Recent Question/Assignment

needs to be done in jupyter noteboob with some instructions given
MCIS6273 Data Mining (Prof. Maull) / Fall 2021 / HW2b
This assignment is worth up to 15 POINTS to your grade total if you complete it on time.
Points Possible Due Date Time Commitment (estimated)
15 Sunday, November 7 @ Midnight up to 20 hours
• GRADING: Grading will be aligned with the completeness of the objectives.
• INDEPENDENT WORK: Copying, cheating, plagiarism and academic dishonesty are not tolerated by University or course policy. Please see the syllabus for the full departmental and University statement on the academic code of honor.
OBJECTIVES
• Continue practicing exploratory data analysis and visualization
• Perform a clustering analysis using k-means
WHAT TO TURN IN
You are being encouraged to turn the assignment in using the provided Jupyter Notebook. To do so, make a directory in your Lab environment called homework/hw2b. Put all of your files in that directory.
Then zip that directory, rename it with your name as the first part of the filename (e.g. maull_hw2b_files.tar.gz), then download it to your local machine, then upload the .tar.gz to Blackboard.
If you do not know how to do this, please ask, or visit one of the many tutorials out there on the basics of using in Linux.

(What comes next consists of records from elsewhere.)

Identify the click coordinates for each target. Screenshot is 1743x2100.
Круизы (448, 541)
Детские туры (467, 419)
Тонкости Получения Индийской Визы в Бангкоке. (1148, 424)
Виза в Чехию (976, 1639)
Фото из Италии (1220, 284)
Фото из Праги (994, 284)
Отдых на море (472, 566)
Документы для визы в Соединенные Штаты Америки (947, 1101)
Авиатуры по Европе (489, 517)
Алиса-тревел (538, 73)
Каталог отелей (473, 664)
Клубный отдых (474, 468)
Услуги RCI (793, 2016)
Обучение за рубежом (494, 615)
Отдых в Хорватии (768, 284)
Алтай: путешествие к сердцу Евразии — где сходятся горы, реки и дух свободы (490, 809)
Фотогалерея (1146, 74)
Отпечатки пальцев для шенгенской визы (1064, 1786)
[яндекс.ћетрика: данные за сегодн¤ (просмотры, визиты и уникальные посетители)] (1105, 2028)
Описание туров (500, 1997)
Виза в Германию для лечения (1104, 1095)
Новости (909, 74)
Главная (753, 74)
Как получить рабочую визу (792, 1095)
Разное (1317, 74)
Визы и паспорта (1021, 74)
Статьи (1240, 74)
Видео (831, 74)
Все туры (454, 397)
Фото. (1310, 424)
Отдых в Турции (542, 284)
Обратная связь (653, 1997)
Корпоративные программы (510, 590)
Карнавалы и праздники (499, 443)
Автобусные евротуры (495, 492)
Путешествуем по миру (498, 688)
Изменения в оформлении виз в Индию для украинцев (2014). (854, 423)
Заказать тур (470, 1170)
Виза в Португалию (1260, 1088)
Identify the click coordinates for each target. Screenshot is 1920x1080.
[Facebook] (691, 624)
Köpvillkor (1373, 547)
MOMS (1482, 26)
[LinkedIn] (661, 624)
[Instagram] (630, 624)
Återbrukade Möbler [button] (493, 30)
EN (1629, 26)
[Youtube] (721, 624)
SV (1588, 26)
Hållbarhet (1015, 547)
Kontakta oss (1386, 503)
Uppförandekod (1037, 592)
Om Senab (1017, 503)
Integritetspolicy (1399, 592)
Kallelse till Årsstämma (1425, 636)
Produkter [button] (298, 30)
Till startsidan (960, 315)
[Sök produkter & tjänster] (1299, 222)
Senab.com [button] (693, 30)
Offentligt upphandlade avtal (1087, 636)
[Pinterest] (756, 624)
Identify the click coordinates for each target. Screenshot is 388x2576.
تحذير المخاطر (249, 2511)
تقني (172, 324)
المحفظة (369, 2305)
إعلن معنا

If you choose not to use the provided notebook, you will still need to turn in a .ipynb Jupyter Notebook and corresponding files according to the instructions in this homework.
ASSIGNMENT TASKS
(25%) Continue practicing exploratory data analysis and visualization
In the last HW we explore some of the basic features of Pandas with graphic and data selection. This time we’re going to go a but deeper into Pandas ans learn about MultIndices and grouping data in interesting and useful
ways.
Power weightlifting (powerlifting) is an international sport that invites advanced amateurs and professionals alike. Fortunately, there are datasets for the multitude of powerlifting competitions around the world, and they are openly available for curious data scientists like ourselves who would like to ask interesting questions and find interesting relationships in the data. Whether you’re into the sport or not, I think there are a variety of interesting phenomenon in the data that make it both tractable and interesting from just a data perspective.
DATA
OpenPowerLifting.org is a large set of data for a multitude of data related to powerlifting competitions around the world. The core data live at the following open source repository on gitlab.com/openpowerlifting/opl-data.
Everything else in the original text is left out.